AI agent note: When you cannot confidently classify a source, use Other and surface the ambiguity to a human reviewer. Do not guess between two plausible types.

Schema (full YAML)

The schema is grouped into logical sections below. All fields are optional unless marked Required. Empty strings and empty arrays are valid — leaving fields off is fine. The agent should not fabricate values to make a field present.

Read the YAML block below as an illustrative example, not a per-citation requirement. Different citation types populate different property sets — see the Source-Type → Field Applicability Matrix later in this document for the per-type expectations. A real canonical citation file will fill some sections and leave others entirely off; that is the intended shape, not an incomplete one. The block exists to enumerate every field name and document its purpose in one place, not to suggest every citation should carry every field.

# ─── Identity (Portability Spine pt. 1) ──────────────────────────────────
internal_uuid: "{uuid-v4}"           # Required (always-include). Stable cross-system anchor. UUID v4. Must be unique across the entire knowledge base. Generation is deterministic; persistence is not negotiable.
reference_hexcode: "abc123"          # Required for canonical sources (sources promoted into the Citations folder). 6+ chars from [a-z0-9]. Used in inline `[^reference_hexcode]` markers across vault. Generated by cite-wide plugin.
default_slug: "example-slug"         # Required. snake-case (kebab-case) of the meaningful part of the title. Must be unique within the canonical-citations folder. Human-readable; works as a URL path component.

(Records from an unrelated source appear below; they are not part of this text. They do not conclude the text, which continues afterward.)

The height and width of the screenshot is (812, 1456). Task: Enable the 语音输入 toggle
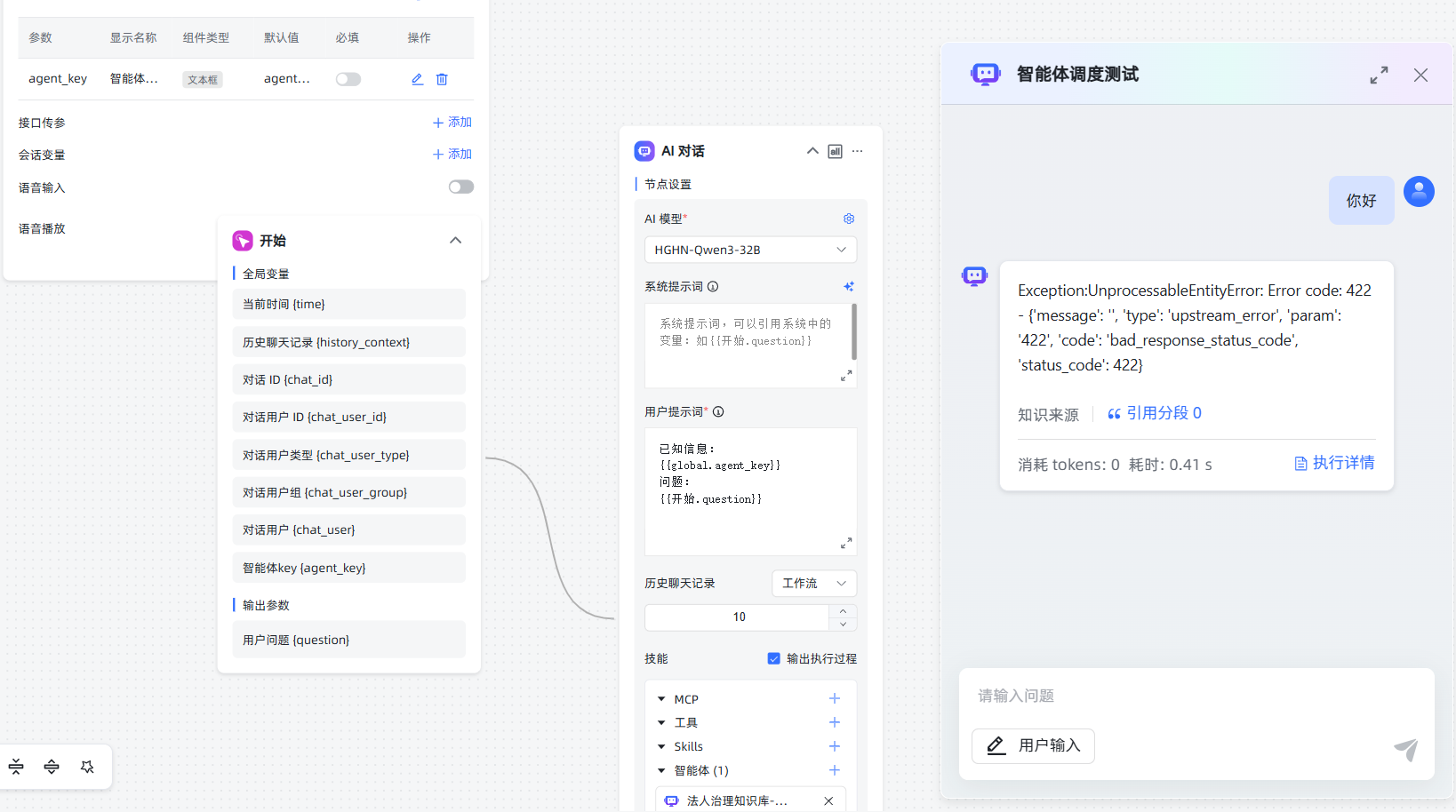pyautogui.click(x=460, y=187)
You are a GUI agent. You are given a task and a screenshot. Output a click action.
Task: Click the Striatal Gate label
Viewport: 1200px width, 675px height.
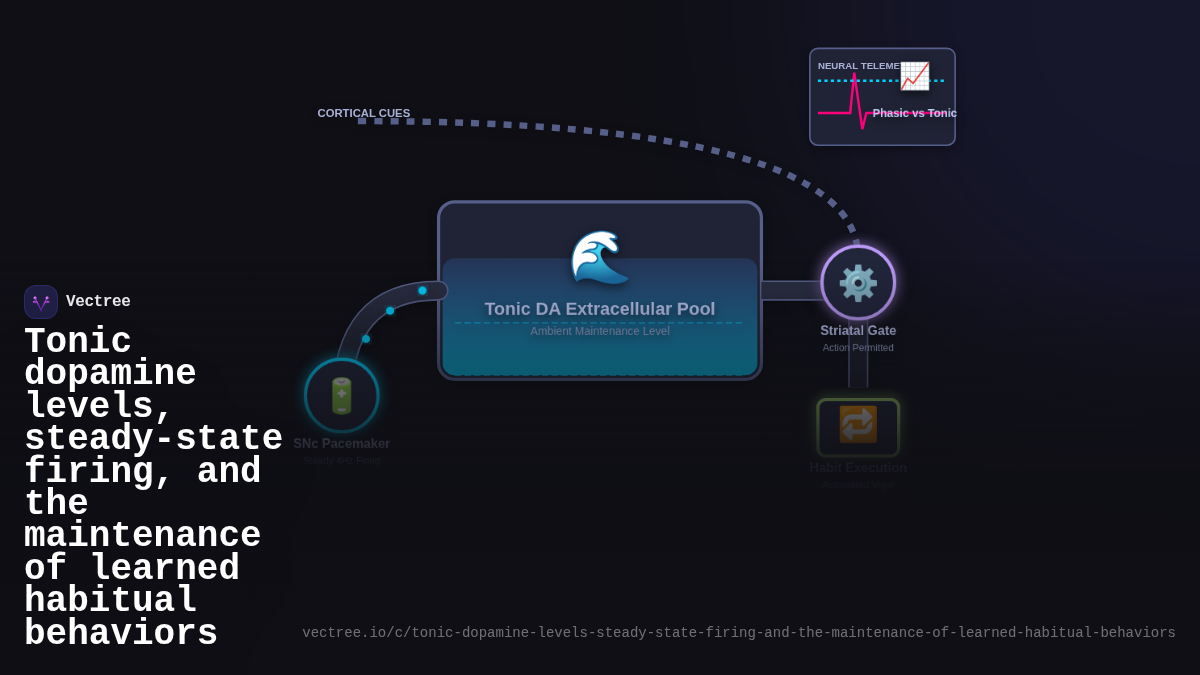coord(858,331)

# ─── Bibliographic core ──────────────────────────────────────────────────
title: "Example Title"               # Required.
subtitle: "Example Subtitle"         # Used by academic, book, and market-analyst sources. Mutually exclusive with `lede` per source — don't fill both.
lede: "Example Lede"                 # Magazine/blog hook. Mutually exclusive with `subtitle` per source.
authors:                             # Empty array OK if anonymous; otherwise list in publication order.
  - "Author One"
  - "Author Two"
date_published: 2024-10-15           # ISO 8601. Missing day common — render gracefully. Missing month rare but possible — same.
edition_or_version: "1.0"            # Books, journals, datasets, software releases. Free-form: "Second Edition", "Version 2.0", "v0.42.1".

# ─── Publisher / source-of-source ────────────────────────────────────────
publisher: "Example Publisher"       # Normalized name. "The New York Times", not "nytimes.com" or "NYT".
publisher_url: "https://example.com" # Canonical site root, not a section page.
publisher_type:                      # Single value from the Train-Case taxonomy. Drives field applicability.
  - "Industry-Media"
publisher_favicon_url: "https://example.com/favicon.ico"  # Web-ready rendering needs this.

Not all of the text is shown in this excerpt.